Text of statute as originally enacted

= Petroleum (Transfer of Licences) Act 1936 =

Act of the Parliament of the United Kingdom

The Petroleum (Transfer of Licences) Act 1936 (26 Geo. 5 & 1 Edw. 8. c. 27) was an act of the Parliament of the United Kingdom which empowered local authorities, that had granted licences to keep petroleum spirit, to transfer a licence to another person or persons.

The Petroleum (Transfer of Licences) Act (Northern Ireland) 1937 (1 Edw. 8 & 1 Geo. 6. c. 4 (N.I.)) is an act of Parliament of Northern Ireland which made provision for the transfer of petroleum spirit licences in Northern Ireland.

== Background ==
The Petroleum (Consolidation) Act 1928 (18 & 19 Geo. 5. c. 32) had prohibited the keeping of petroleum spirit without a licence. Local authorities were empowered under the 1928 act to grant petroleum-spirit licences, and they could attach such conditions as they thought expedient to such licences. In the case of a change of ownership of premises the licensing authority would transfer the licence to the new occupier. However, legal advice by the Home Office identified that in the absence of any express authorisation in the 1928 act, there was in fact no power to transfer a licence from a holder to another person. The 1936 Act remedied this defect and gave effect to the proper transfer of licences.

== Provisions ==
The act received royal assent on 14 July 1936. Its long title is: 'An Act to make provision with respect to the transfer of petroleum-spirit licences granted under the Petroleum (Consolidation) Act, 1928'.

The act comprised two sections. Section 1 empowered local authorities, and the Secretary of State, to transfer a petroleum spirit licence to another licensee. The act was retrospective and applied to licences transferred since the passing of the 1928 act. Section 2 construed the 1936 act to be one with the 1928 act and may be cited together as the Petroleum (Regulation) Acts 1928 and 1936.

== Petroleum (Transfer of Licences) Act (Northern Ireland) 1937 ==

The Petroleum (Transfer of Licences) Act (Northern Ireland) 1937 (1 Edw. 8 & 1 Geo. 6. c. 4 (N.I.)) is an act of the Parliament of Northern Ireland which made provision for the transfer of petroleum spirit licences in Northern Ireland.

REQUEST A:
Decide whether each statement agrees with the article on the Petroleum (Transfer of Licences) Act 1936: (i) the act received royal assent on 14 July 1936; (ii) the act comprised three sections; (iii) the act applied only to licences transferred after it was passed. For each, answer yes or no and quote the deciding words from the article.
REQUEST B:
Carry on the article about the Petroleum (Transfer of Licences) Act 1936 from the point where it stops.

INFORMATION PROVIDED:

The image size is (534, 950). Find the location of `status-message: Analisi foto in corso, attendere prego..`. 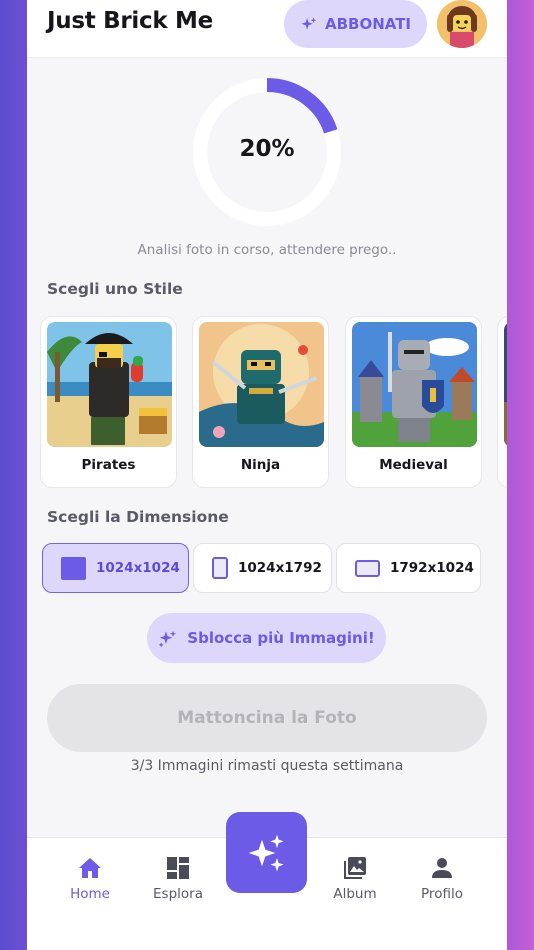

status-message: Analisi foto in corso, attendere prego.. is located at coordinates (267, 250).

WRITTEN ANSWER A:
(i) Yes: "The act received royal assent on 14 July 1936."
(ii) No: "The act comprised two sections."
(iii) No: "The act was retrospective and applied to licences transferred since the passing of the 1928 act."

WRITTEN ANSWER B:
The act received royal assent on 6 May 1937. Its long title is 'An Act to make provision with respect to the transfer of petroleum-spirit licences granted under the Petroleum (Consolidation) Act (Northern Ireland), 1929.' It comprised two sections

- Section 1. Transfer of petroleum-spirit licences.
  - (1)  A local authority empowered to grant petroleum-spirit licences may transfer a petroleum-spirit licence, by endorsement of the licence or otherwise;
  - (2) The licence shall authorise the keeping of petroleum-spirit by the transferee and shall cease to authorise the keeping of petroleum spirit by any other person;
  - (3) The act shall have effect as if the provisions of this section had been contained in the original Act;
  - (4) In respect of a transfer of a petroleum-spirit licence made after the commencement of this Act, there shall be payable by the transferee a fee.
- Section 2.  Short title, construction and citation.

The 1937 act shall be construed as one with the Petroleum (Consolidation) Act (Northern Ireland) 1929 (c. 13 (N.I.)), and that act and this may be cited together as the Petroleum (Regulation) Acts (Northern Ireland), 1929 and 1937. The 1937 act is still as of 2020 current legislation.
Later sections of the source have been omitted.